-------- TEXTO DO DOCUMENTO --------

Objetivo: conocer la percepción de los niños y adolescentes que se enfrentan al diagnóstico y tratamiento del cáncer.
Metodologia: investigación cualitativa, descriptiva y exploratoria, utilizando para la recolección de datos una entrevista semiestructurada. El análisis de los datos se basó en el análisis de contenido, centrado en categorías temáticas.
Resultado: los resultados muestran un predominio de la leucemia entre los 40 encuestados, los niños y adolescentes con cáncer que muestran su vida establecen una limitación notable de su escenario vital, la confirmación del cáncer y su tratamiento influye directamente en el estilo de vida del paciente, la presencia de un niño con cáncer afecta a toda família.
Conclusiones: la forma de hacer frente a la enfermedad y la muerte está relacionada con la fuerza de la fe. El cáncer para el menor es visto como algo que causa cambios físicos, sociales, mentales y espirituales.

-------- DADOS EXTRAÍDOS --------

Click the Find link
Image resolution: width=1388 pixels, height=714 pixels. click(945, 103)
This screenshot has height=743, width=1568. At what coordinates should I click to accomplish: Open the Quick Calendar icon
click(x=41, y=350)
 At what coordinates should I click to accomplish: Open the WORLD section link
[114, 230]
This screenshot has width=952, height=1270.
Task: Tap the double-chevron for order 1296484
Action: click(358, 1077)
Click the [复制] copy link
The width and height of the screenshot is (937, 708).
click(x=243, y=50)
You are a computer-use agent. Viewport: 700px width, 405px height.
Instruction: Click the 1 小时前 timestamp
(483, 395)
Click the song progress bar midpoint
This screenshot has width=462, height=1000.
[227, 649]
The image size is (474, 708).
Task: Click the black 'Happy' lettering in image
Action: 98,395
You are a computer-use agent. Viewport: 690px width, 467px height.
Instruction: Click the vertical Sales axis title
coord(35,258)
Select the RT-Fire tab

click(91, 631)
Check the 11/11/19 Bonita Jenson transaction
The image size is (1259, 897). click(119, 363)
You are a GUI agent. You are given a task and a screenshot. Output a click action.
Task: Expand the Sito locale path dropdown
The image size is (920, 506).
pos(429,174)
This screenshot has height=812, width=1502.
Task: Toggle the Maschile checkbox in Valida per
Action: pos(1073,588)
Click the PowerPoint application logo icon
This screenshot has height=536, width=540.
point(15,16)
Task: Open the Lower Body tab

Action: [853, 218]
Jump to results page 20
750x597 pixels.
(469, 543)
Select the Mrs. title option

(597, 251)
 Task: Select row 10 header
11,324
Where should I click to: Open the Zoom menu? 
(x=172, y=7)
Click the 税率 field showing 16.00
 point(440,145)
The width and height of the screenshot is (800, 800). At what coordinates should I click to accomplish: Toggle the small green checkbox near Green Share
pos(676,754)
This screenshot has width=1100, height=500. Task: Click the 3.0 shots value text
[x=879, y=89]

--------

AÇÕES A REALIZAR>
1 – Extraia do resumo o trecho que começa em "Resultado: los resultados" e termina em "mentales y espirituales.".
2 – Segundo o resumo, qual tipo de câncer predominou entre os 40 entrevistados?
3 – Prossiga com o resumo sobre crianças e adolescentes com câncer a partir do ponto em que ele termina.
Não é necessário consultar os itens.

RESPOSTAS ESPERADAS>
1 –
Resultado: los resultados muestran un predominio de la leucemia entre los 40 encuestados, los niños y adolescentes con cáncer que muestran su vida establecen una limitación notable de su escenario vital, la confirmación del cáncer y su tratamiento influye directamente en el estilo de vida del paciente, la presencia de un niño con cáncer afecta a toda família.
Conclusiones: la forma de hacer frente a la enfermedad y la muerte está relacionada con la fuerza de la fe. El cáncer para el menor es visto como algo que causa cambios físicos, sociales, mentales y espirituales.

2 – A leucemia.

3 –
Palabras clave:

cáncer ; niño ; adolescente ; familia ; espiritualidad

Title:

Perceptions on cancer diagnosis and therapy in children and adolescents

Abstract:

Purpose: To know perceptions on cancer diagnosis and therapy in children and adolescents.
Methods: A qualitative, descriptive, exploratory investigation based on data collected through a semi-structured interview. Data analysis was based on a content analysis focused on thematic categories.
Results: Results show leukemia is the predominant diagnosis among 40 respondents; children and adolescents with cancer show a significantly limited life scenario; cancer confirmation and cancer therapy have a direct impact on their lifestyle; the presence of a child with cancer affects the whole family.
Conclusions: The way the disease and death is coped with is related to faith strength. Children and adolescents see cancer as something resulting in physical, social, mental and spiritual changes.

Keywords:

cancer; child; adolescent; family; spirituality

Portugues

Título:

Percepciones de niños y adolescentes con cáncer frente al diagnóstico y tratamiento de la enfermedad

Resumo:

Objetivo: o estudo objetivou compreender a percepção da criança e do adolescente frente ao diagnostico e tratamento do câncer.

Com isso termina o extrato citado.